Finally! GKE Pod Snapshots are Generally Available
Keeping your stateful apps safe in Kubernetes just got a whole lot easier.

If you've been running AI/ML workloads on Kubernetes, you know how painful startup times can be. Loading large models into memory and initializing GPU state can take minutes, which really slows down scaling and recovery scenarios.
Well, good news! Google Kubernetes Engine (GKE) just announced that Pod Snapshots are now Generally Available. This is a pretty big deal for anyone running inference workloads or other GPU-intensive applications in GKE.

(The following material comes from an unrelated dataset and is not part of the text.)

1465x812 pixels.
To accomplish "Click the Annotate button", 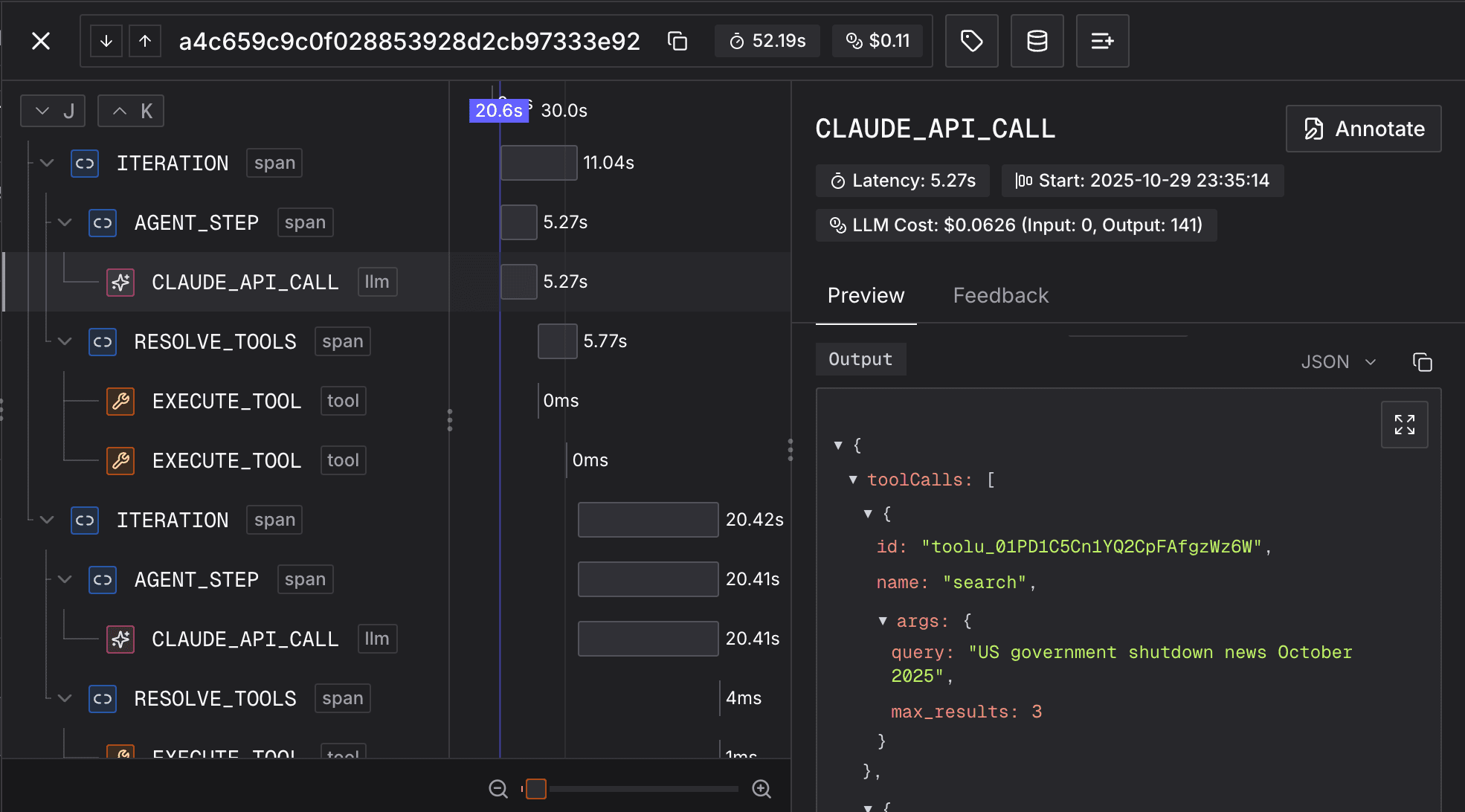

What does it mean? GKE Pod Snapshots capture a pod's in-memory state and GPU execution state—not persistent volumes. Think of it like checkpointing your running application's memory and GPU state so you can restore it almost instantly later. This can reduce startup times from minutes to seconds for workloads that load large models or initialize complex GPU state.
For GPU workloads using GKE Sandbox (gVisor), Pod Snapshots leverage NVIDIA cuda-checkpoint to capture CUDA state. This is a game-changer for AI/ML inference scenarios where you need to scale up quickly or recover pods without waiting for model initialization.
Note: Pod Snapshots are different from Volume Snapshots—those are for backing up and restoring persistent storage. Pod Snapshots focus on the runtime execution state of your application.
The best part? It's generally available on clusters running GKE version 1.35.3-gke.1234000 or later. That means it's considered stable and ready for your production workloads. No more messing around with beta features or custom solutions for basic data protection.
Pod Snapshots capture a pod's in-memory and GPU state, enabling fast recovery of running workloads. It's super helpful for making sure your applications are resilient. And it helps you recover fast if something goes wrong.
You can find all the nitty-gritty details in the official GCP release notes. Check that out for sure if you want to dive deeper into how it works and what versions you need.
It's a step in the right direction for making stateful apps on Kubernetes less stressful. Go try it out!